- Work instruction:
Could you retype every line of the data underneath without altering anything?

- Pixel coordinate grounding data:
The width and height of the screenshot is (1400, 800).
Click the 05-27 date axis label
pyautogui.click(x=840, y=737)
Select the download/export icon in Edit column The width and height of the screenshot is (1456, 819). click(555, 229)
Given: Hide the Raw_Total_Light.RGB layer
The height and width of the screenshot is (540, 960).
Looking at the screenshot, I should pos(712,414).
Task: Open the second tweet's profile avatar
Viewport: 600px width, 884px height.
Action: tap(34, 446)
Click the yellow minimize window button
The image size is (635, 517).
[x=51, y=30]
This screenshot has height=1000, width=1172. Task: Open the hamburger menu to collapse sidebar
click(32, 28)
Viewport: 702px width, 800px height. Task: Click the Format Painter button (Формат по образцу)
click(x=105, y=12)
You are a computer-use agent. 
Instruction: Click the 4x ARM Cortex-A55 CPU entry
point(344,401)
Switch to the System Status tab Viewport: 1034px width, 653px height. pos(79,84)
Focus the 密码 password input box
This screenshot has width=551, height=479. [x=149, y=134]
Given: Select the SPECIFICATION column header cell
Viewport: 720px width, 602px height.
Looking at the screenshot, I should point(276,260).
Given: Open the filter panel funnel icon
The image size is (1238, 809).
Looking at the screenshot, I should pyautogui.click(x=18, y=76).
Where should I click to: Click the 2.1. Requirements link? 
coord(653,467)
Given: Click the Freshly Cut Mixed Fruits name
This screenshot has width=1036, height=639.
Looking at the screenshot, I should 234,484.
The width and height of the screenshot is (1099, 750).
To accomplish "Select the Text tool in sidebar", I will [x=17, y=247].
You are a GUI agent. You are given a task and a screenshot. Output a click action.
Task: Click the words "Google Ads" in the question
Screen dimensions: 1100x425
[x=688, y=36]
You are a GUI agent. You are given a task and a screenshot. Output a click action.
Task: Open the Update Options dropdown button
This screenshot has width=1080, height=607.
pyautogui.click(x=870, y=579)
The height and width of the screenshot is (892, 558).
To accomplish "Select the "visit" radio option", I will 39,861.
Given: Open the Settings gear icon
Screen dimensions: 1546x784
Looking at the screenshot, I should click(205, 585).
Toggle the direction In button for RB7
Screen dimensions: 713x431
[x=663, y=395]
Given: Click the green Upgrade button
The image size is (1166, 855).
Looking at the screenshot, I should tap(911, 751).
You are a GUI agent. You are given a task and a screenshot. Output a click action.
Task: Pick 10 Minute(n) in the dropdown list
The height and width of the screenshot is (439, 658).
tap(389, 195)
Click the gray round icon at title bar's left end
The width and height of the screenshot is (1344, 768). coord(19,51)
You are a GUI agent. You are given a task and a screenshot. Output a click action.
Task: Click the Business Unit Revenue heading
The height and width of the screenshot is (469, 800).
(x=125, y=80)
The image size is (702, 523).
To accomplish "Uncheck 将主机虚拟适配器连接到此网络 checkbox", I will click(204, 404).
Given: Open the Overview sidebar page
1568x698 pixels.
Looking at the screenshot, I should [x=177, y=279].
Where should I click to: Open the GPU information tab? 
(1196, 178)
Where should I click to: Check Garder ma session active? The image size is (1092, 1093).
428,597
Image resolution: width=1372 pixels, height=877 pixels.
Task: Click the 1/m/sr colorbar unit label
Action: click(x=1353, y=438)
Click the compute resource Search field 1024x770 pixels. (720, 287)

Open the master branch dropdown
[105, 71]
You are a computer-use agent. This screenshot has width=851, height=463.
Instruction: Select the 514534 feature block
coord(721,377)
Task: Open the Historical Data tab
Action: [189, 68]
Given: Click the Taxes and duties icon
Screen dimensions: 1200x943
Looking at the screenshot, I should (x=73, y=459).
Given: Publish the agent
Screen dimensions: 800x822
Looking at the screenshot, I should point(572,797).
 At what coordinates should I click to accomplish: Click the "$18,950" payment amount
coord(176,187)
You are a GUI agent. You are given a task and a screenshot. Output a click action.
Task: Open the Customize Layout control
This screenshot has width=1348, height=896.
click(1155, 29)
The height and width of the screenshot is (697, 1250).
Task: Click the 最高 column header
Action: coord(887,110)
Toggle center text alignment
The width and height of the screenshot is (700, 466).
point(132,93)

- Result:
The width and height of the screenshot is (1400, 800).
Click the 05-27 date axis label
pyautogui.click(x=840, y=737)
Select the download/export icon in Edit column The width and height of the screenshot is (1456, 819). click(555, 229)
Given: Hide the Raw_Total_Light.RGB layer
The height and width of the screenshot is (540, 960).
Looking at the screenshot, I should pos(712,414).
Task: Open the second tweet's profile avatar
Viewport: 600px width, 884px height.
Action: tap(34, 446)
Click the yellow minimize window button
The image size is (635, 517).
[x=51, y=30]
This screenshot has height=1000, width=1172. Task: Open the hamburger menu to collapse sidebar
click(32, 28)
Viewport: 702px width, 800px height. Task: Click the Format Painter button (Формат по образцу)
click(x=105, y=12)
You are a computer-use agent. 
Instruction: Click the 4x ARM Cortex-A55 CPU entry
point(344,401)
Switch to the System Status tab Viewport: 1034px width, 653px height. pos(79,84)
Focus the 密码 password input box
This screenshot has width=551, height=479. [x=149, y=134]
Given: Select the SPECIFICATION column header cell
Viewport: 720px width, 602px height.
Looking at the screenshot, I should point(276,260).
Given: Open the filter panel funnel icon
The image size is (1238, 809).
Looking at the screenshot, I should pyautogui.click(x=18, y=76).
Where should I click to: Click the 2.1. Requirements link? 
coord(653,467)
Given: Click the Freshly Cut Mixed Fruits name
This screenshot has width=1036, height=639.
Looking at the screenshot, I should 234,484.
The width and height of the screenshot is (1099, 750).
To accomplish "Select the Text tool in sidebar", I will [x=17, y=247].
You are a GUI agent. You are given a task and a screenshot. Output a click action.
Task: Click the words "Google Ads" in the question
Screen dimensions: 1100x425
[x=688, y=36]
You are a GUI agent. You are given a task and a screenshot. Output a click action.
Task: Open the Update Options dropdown button
This screenshot has width=1080, height=607.
pyautogui.click(x=870, y=579)
The height and width of the screenshot is (892, 558).
To accomplish "Select the "visit" radio option", I will 39,861.
Given: Open the Settings gear icon
Screen dimensions: 1546x784
Looking at the screenshot, I should click(205, 585).
Toggle the direction In button for RB7
Screen dimensions: 713x431
[x=663, y=395]
Given: Click the green Upgrade button
The image size is (1166, 855).
Looking at the screenshot, I should tap(911, 751).
You are a GUI agent. You are given a task and a screenshot. Output a click action.
Task: Pick 10 Minute(n) in the dropdown list
The height and width of the screenshot is (439, 658).
tap(389, 195)
Click the gray round icon at title bar's left end
The width and height of the screenshot is (1344, 768). coord(19,51)
You are a GUI agent. You are given a task and a screenshot. Output a click action.
Task: Click the Business Unit Revenue heading
The height and width of the screenshot is (469, 800).
(x=125, y=80)
The image size is (702, 523).
To accomplish "Uncheck 将主机虚拟适配器连接到此网络 checkbox", I will click(204, 404).
Given: Open the Overview sidebar page
1568x698 pixels.
Looking at the screenshot, I should [x=177, y=279].
Where should I click to: Open the GPU information tab? 
(1196, 178)
Where should I click to: Check Garder ma session active? The image size is (1092, 1093).
428,597
Image resolution: width=1372 pixels, height=877 pixels.
Task: Click the 1/m/sr colorbar unit label
Action: click(x=1353, y=438)
Click the compute resource Search field 1024x770 pixels. (720, 287)

Open the master branch dropdown
[105, 71]
You are a computer-use agent. This screenshot has width=851, height=463.
Instruction: Select the 514534 feature block
coord(721,377)
Task: Open the Historical Data tab
Action: [189, 68]
Given: Click the Taxes and duties icon
Screen dimensions: 1200x943
Looking at the screenshot, I should (x=73, y=459).
Given: Publish the agent
Screen dimensions: 800x822
Looking at the screenshot, I should point(572,797).
 At what coordinates should I click to accomplish: Click the "$18,950" payment amount
coord(176,187)
You are a GUI agent. You are given a task and a screenshot. Output a click action.
Task: Open the Customize Layout control
This screenshot has width=1348, height=896.
click(1155, 29)
The height and width of the screenshot is (697, 1250).
Task: Click the 最高 column header
Action: coord(887,110)
Toggle center text alignment
The width and height of the screenshot is (700, 466).
point(132,93)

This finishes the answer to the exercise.